Parvana difatti non è altro che la cugina mediorientale di Mulan, che come l’eroina cinese cercherà di salvare il padre, arrestato ingiustamente, e che per farlo si fingerà un uomo avendo così tutti i privilegi, gli oneri e gli onori che da questa condizione derivano.
Ma di disneyano questa storia non ha nulla, a parte il pretesto e gli occhi da cerbiatto della protagonista poco più di una bambina.
Sotto il Burqa è una Mulan senza lieto fine
La narrazione nello specifico si dispiega in due storyline, la prima quella dei protagonisti e la seconda allegorica. Un racconto spezzato tra sogno e realtà, costrizione e libertà, ma anche nella diegesi e nell’intradiegesi di alcuni elementi, tale che le sequenze sembrano isolate le une dalle altre, cadendo a volte nella ridondanza e non permettendo un agevole assorbimento della pellicola.

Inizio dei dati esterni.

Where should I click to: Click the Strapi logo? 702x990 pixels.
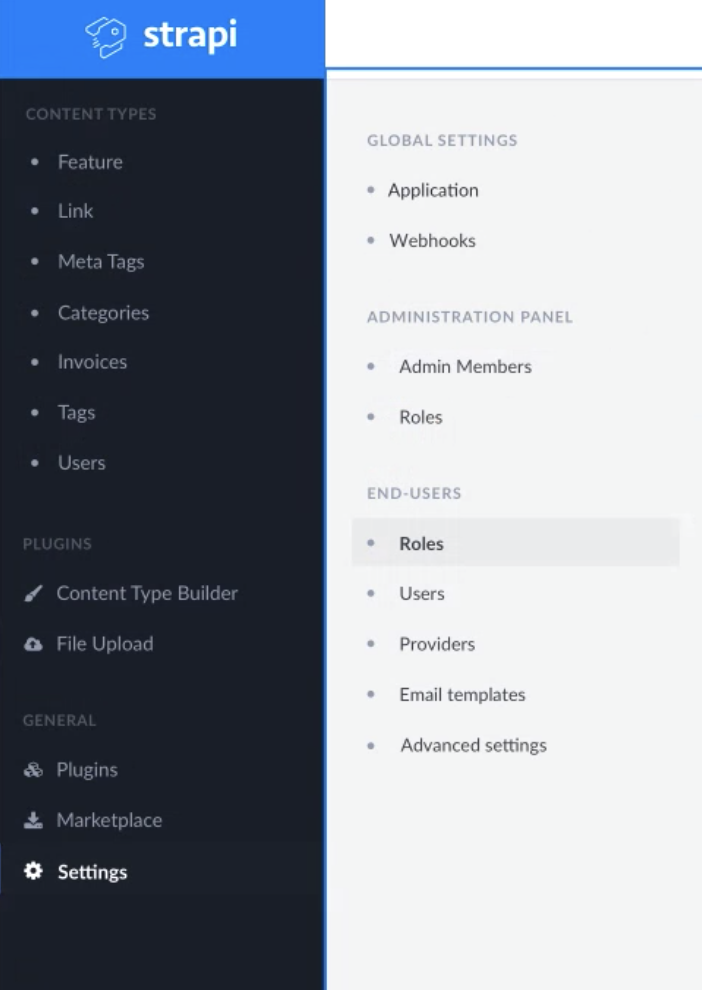click(160, 35)
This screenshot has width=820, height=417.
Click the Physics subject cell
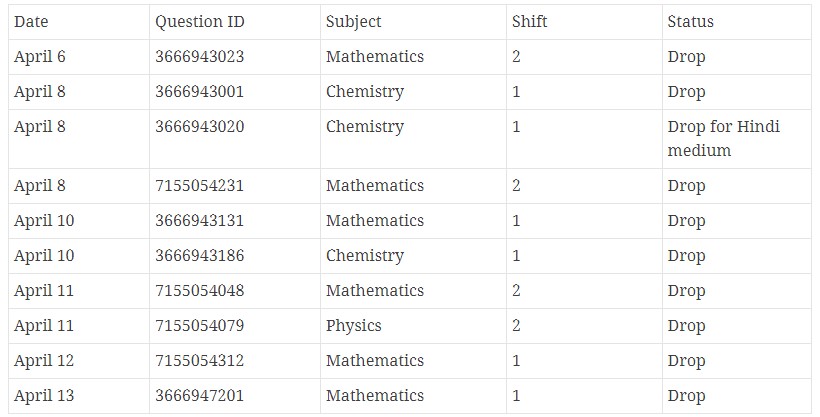click(x=353, y=326)
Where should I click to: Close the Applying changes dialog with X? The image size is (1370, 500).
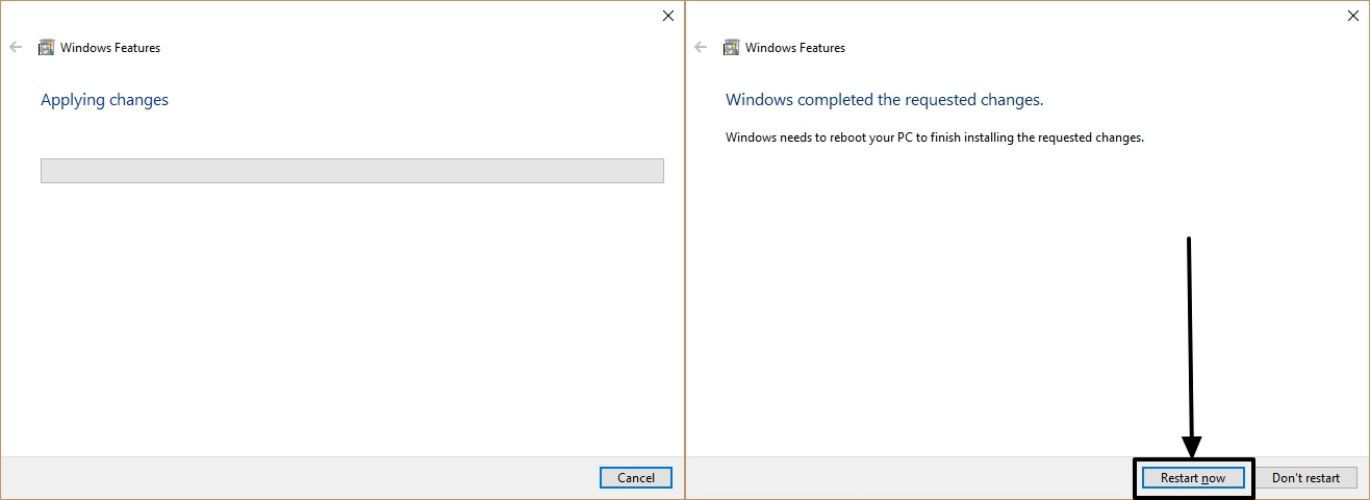click(668, 16)
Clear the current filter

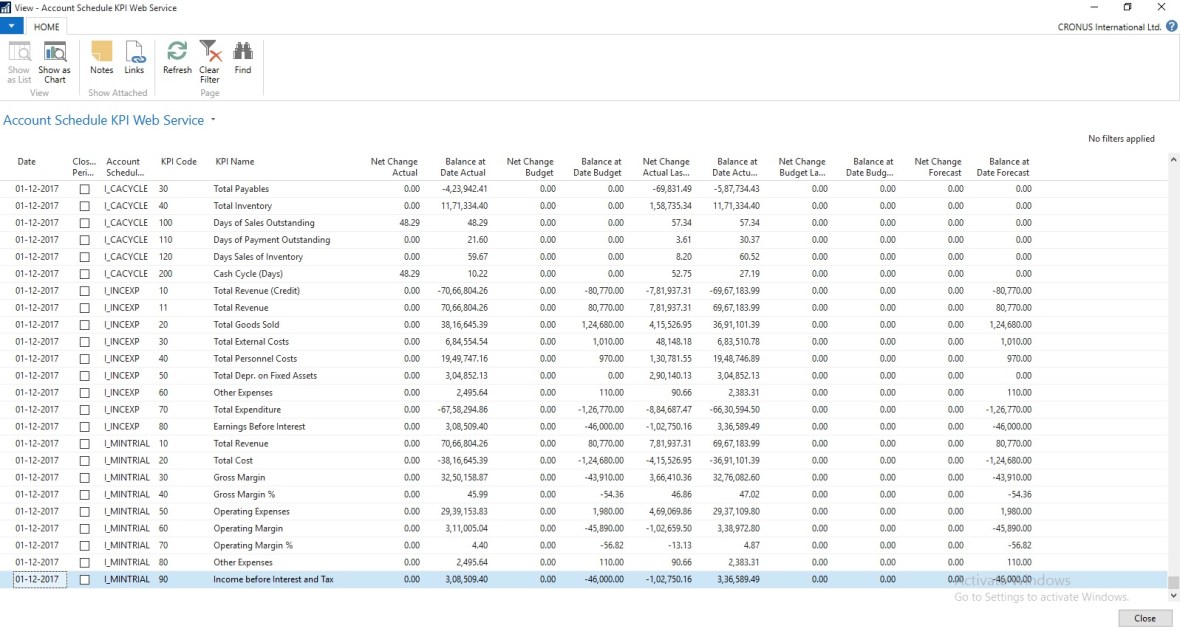click(x=209, y=60)
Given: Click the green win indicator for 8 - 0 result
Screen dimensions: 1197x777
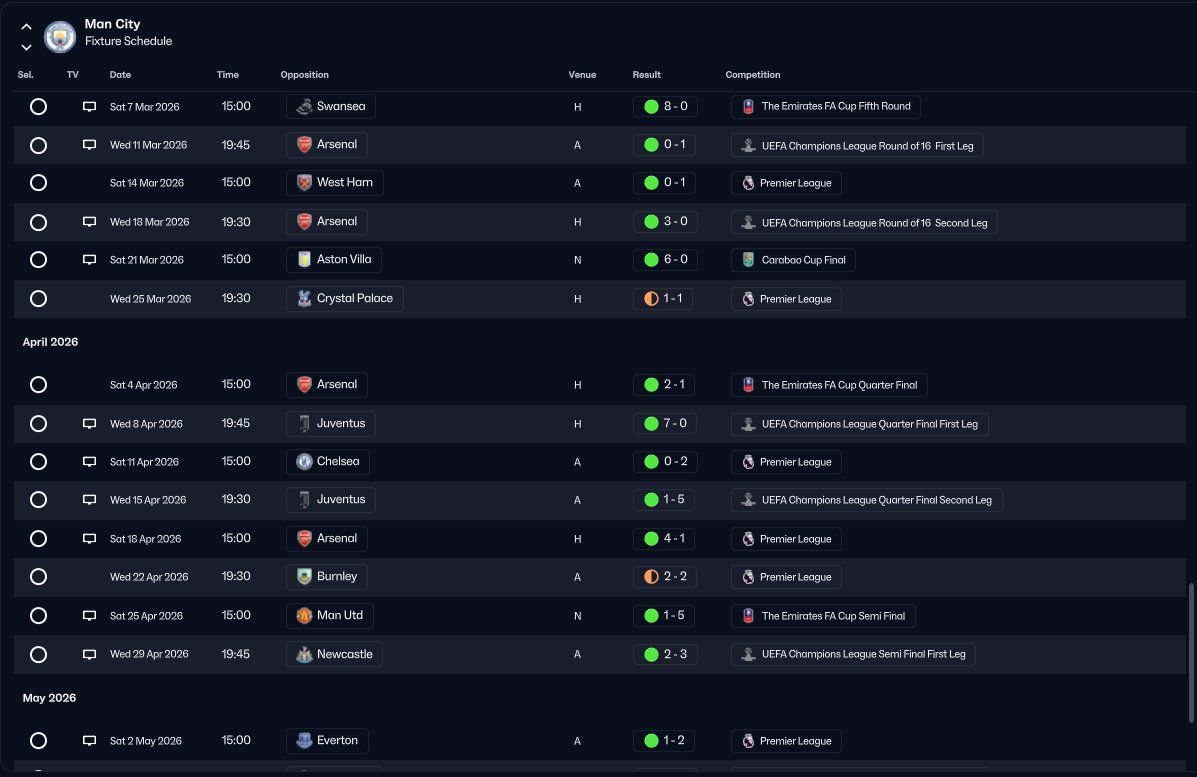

Ma questo film d’animazione, che è stato candidato agli ultimi Oscar e Golden Globe, ha l’obiettivo di inoltrare un messaggio al di là delle questioni tecniche. In questo senso ci riesce in pieno — sebbene in maniera faziosa — perché lo fa in maniera spietata senza mostrare in maniera pornografica la violenza, ma preferisce sottintenderla, attraverso rumori, urla, ematomi e spari, con un risultato forse ancora più agghiacciante per lo spettatore.
Kabul, così come tutto il mondo mediorientale di cui la città si fa immagine, ci viene presentato come fumoso, desertico e spoglio. Un mondo indesiderabile pieno di difficoltà animato da personaggi gretti, crudeli. Scorgiamo un unico filo di umanità solo in chi ha perso o sofferto. Ma sono appunto mosche bianche, come il caso della famiglia di Parvana e un Parvana stessa che si staglia nel suo mondo sabbioso con i colori accesi dei suoi vestiti e dei suoi occhi che la rendono più familiare ai nostri prodotti d’animazione rispetto ai barbuti personaggi di contorno – alieni ai nostri codici occidentali.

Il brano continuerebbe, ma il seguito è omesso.